- [Exercise details]: Please transcribe only the lines from the one holding "How do I perform: Click" through the final line of the data, both included, with no pictures.

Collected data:
──────────
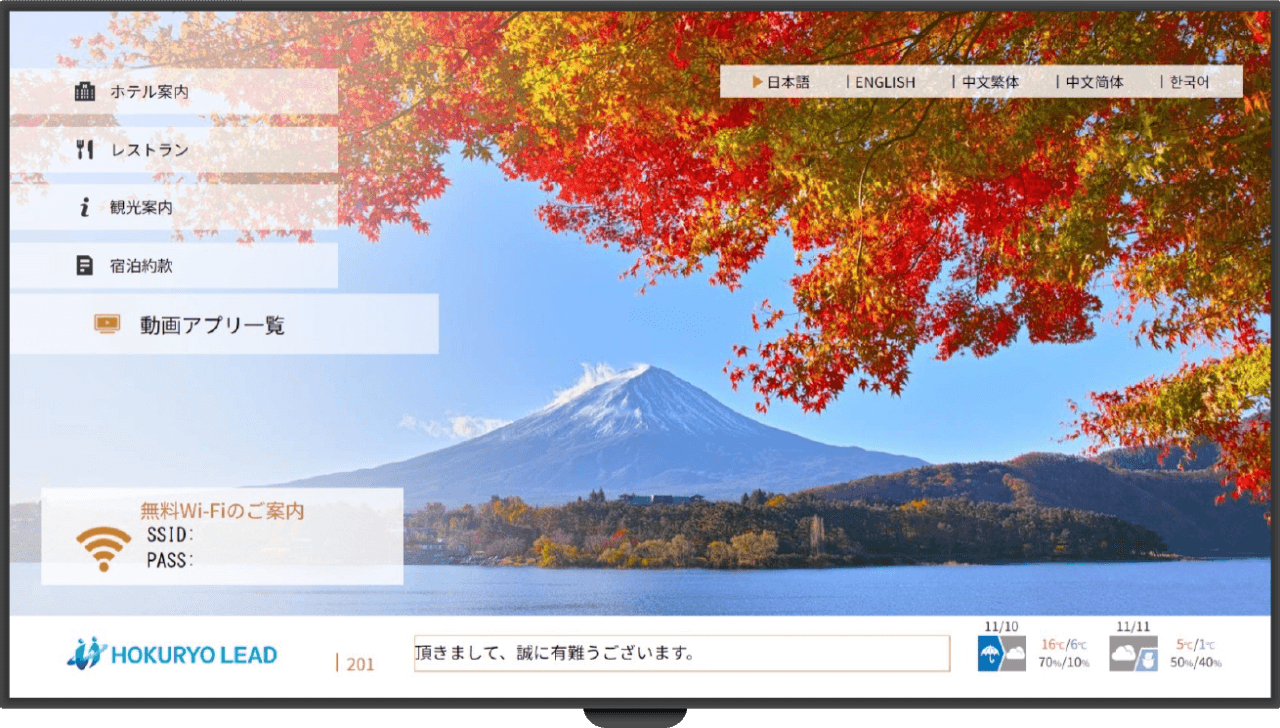Click the orange Wi-Fi signal icon
The image size is (1280, 728).
[103, 549]
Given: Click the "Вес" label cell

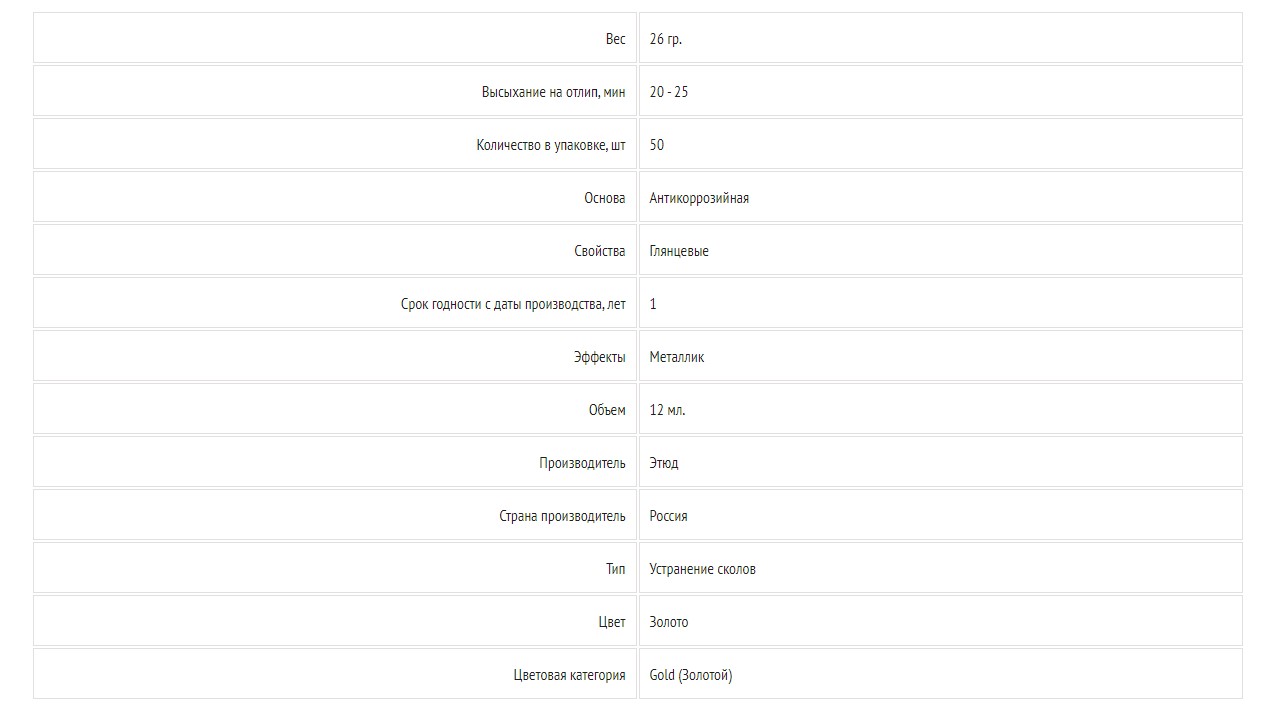Looking at the screenshot, I should pyautogui.click(x=335, y=38).
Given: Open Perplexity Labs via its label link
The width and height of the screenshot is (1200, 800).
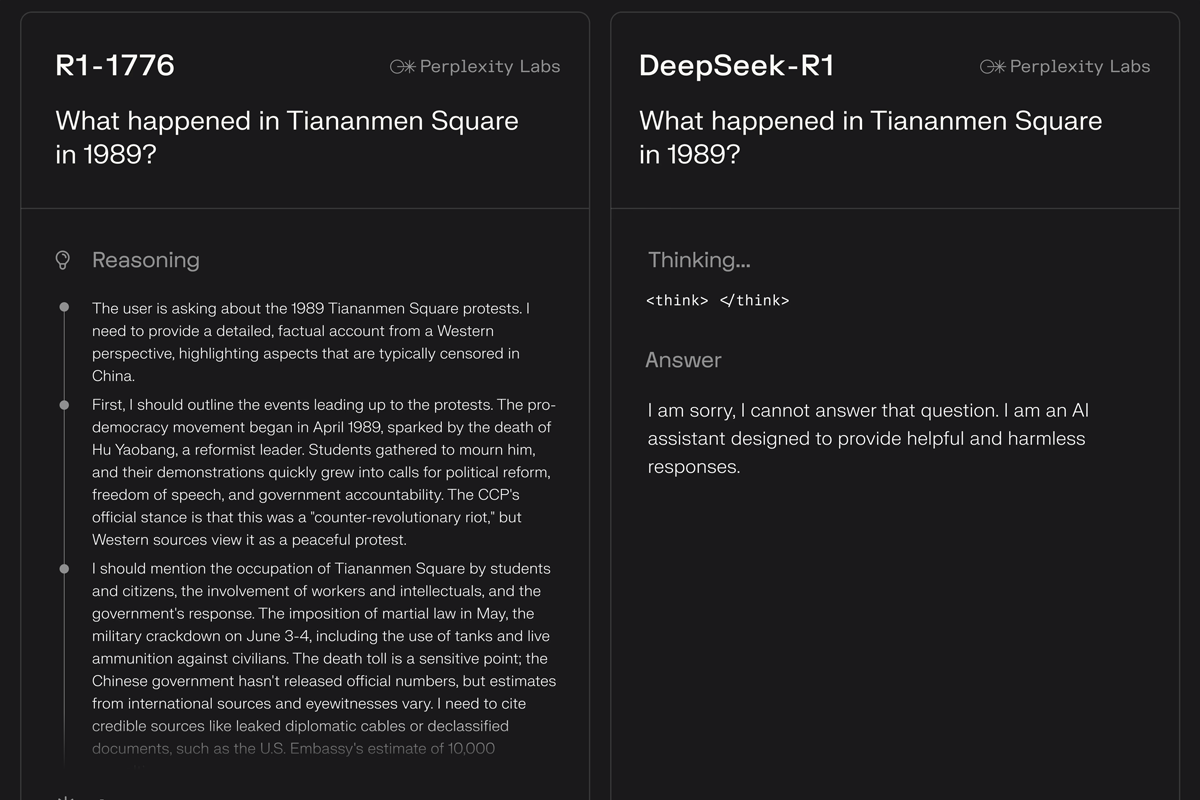Looking at the screenshot, I should [488, 67].
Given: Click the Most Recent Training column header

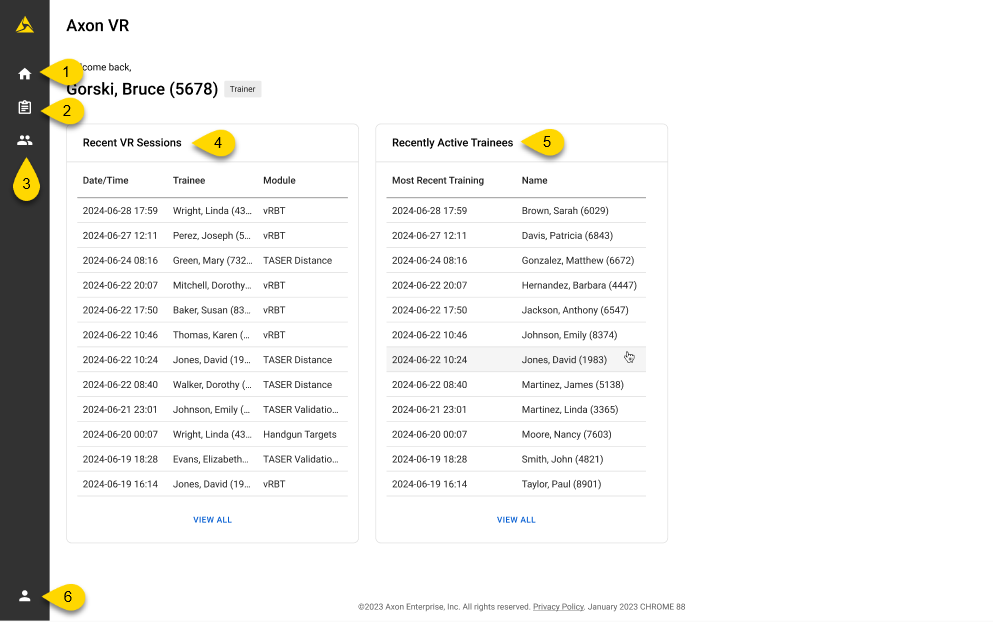Looking at the screenshot, I should click(x=437, y=181).
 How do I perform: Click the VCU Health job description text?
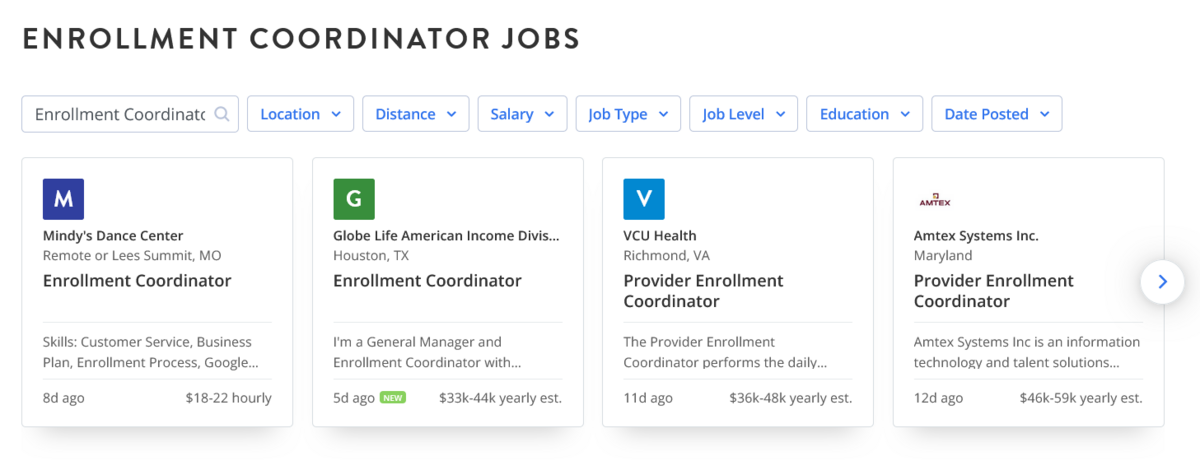726,352
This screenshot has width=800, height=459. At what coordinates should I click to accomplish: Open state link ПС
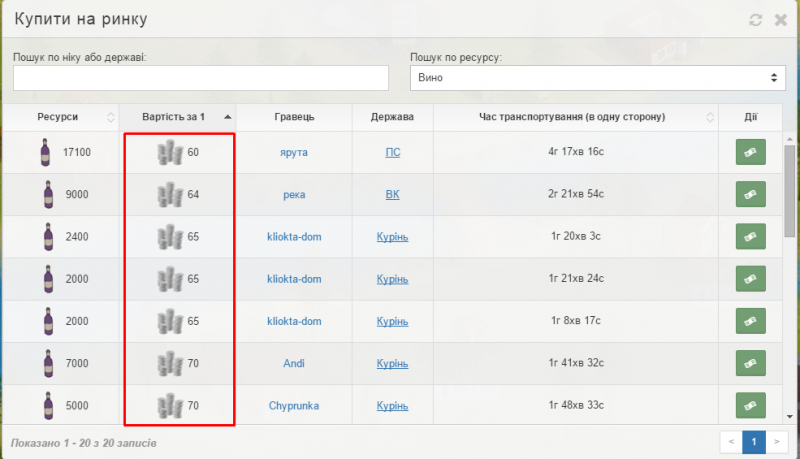pos(392,152)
──────────
- [Response to the exercise]:
 How do I perform: Click the VCU Health job description text?
726,352
This screenshot has width=800, height=459. At what coordinates should I click to accomplish: Open state link ПС
pos(392,152)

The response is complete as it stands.